Constellations are created when mapping and charting geographies, struggles, and movements. This allows one to rethink how their positionality and temporality link and relate disparate spaces, objects, and peoples. For example, sentient and non-sentient beings have formed their own social constellations, creating networks, circles, communities, and support systems. One can argue that media creates its own constellations, especially when mediums rely on other media systems: transmedia, intermedia, social media, and “cloud” sharing devices.
While constellations consist of connections that create imaginary shapes, objects, and figures, one must nuance the specificity of each point and raise questions that help one confront the precarity of constellations. Disruption enters the picture, threatening the integrity of the shape.

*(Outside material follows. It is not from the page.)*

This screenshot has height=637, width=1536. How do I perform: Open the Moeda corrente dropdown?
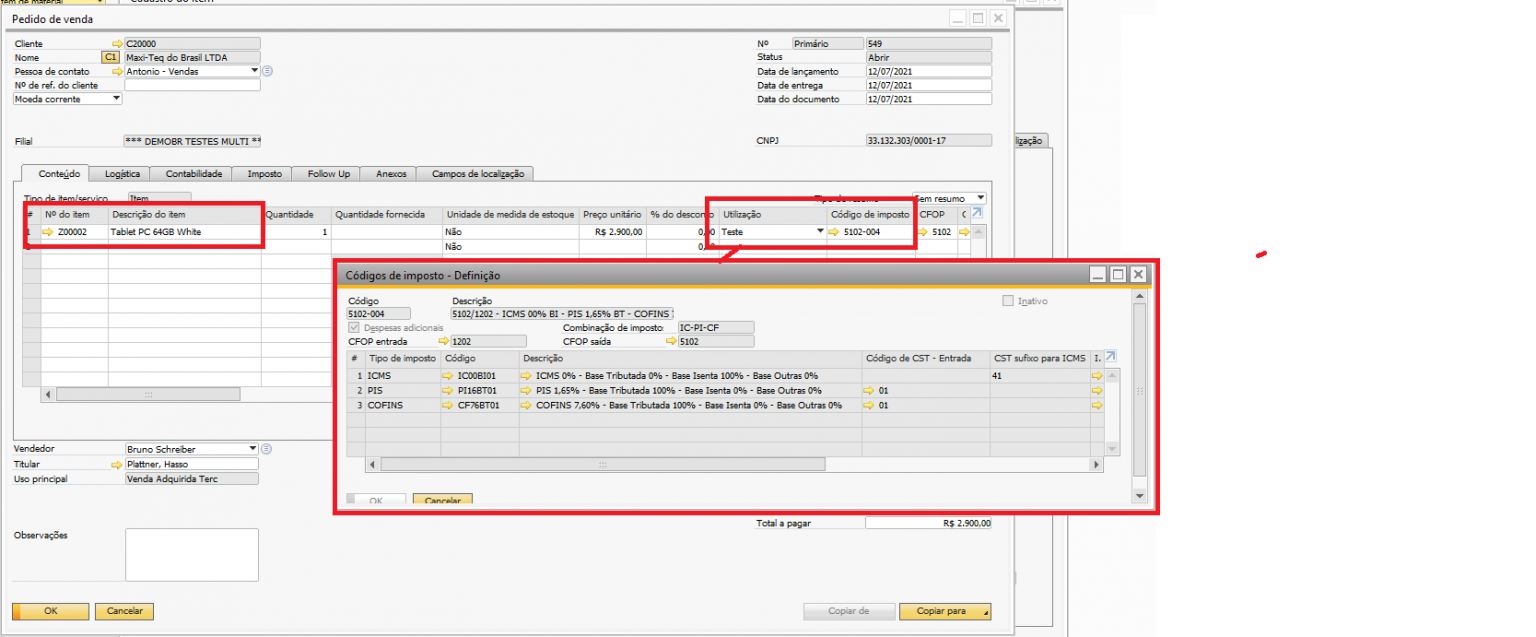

Imagining new constellations is hermeneutical. The act of imagining opens the possibility for third spaces, making room for new worlds, and forming connections that were otherwise impossible. When imagining constellations, one leaves open the possibility of adapting to new changes, allowing new points to enter and emerge, and respect the existence of other constellations in the vicinity. Cinema, media, and visual culture has been generative in this endeavor.
What happens when points are not granted their specificity? Can a point disengage from one constellation and align itself with others to create new constellations? What are the consequences when external forces seek to erase points in order to undo the power of unity in constellations? What is lost when constellations cease to exist? How is sound, moving images, and other media implicated in the creation and disruption of constellations?
The First Forum 2019 organizing committee welcomes papers, artwork, and creative projects that expand, complicate, and reconsider the metaphor of constellations in relation to sound and moving images. Papers outside the field of cinema and media are strongly encouraged.
List of possible topics:
Indigenous Media and Culture
Social Justice Struggles
Cinematic and Televisual Universes and Crossovers
Disparate Archival Material
Territoriality/Deterritoriality and Time and Memory
Nature, ecosystems, and the Anthropocene
(Afro)futurisms; Speculative Futures
Wayfinding and Navigation
Feminist Science Studies/Science and Technology Studies (STS)/History of Science; Virtual Reality
Megacinema and Planetariums
The Astrological Turn
Please e-mail an abstract of 250-300 words for a 15 to 18 minute presentation; a biography of 150 words; and institutional affiliation to email@example.com
Samples of artwork and creative projects for exhibition accompanied by a 250-300 word abstract and a biography of 150 words can be e-mailed to firstname.lastname@example.org
Please direct queries to Michael Anthony Turcios at email@example.com or to the conference organizing committee at firstname.lastname@example.org
Deadline: Wednesday, July 31, 2019 by 11:59 p.m.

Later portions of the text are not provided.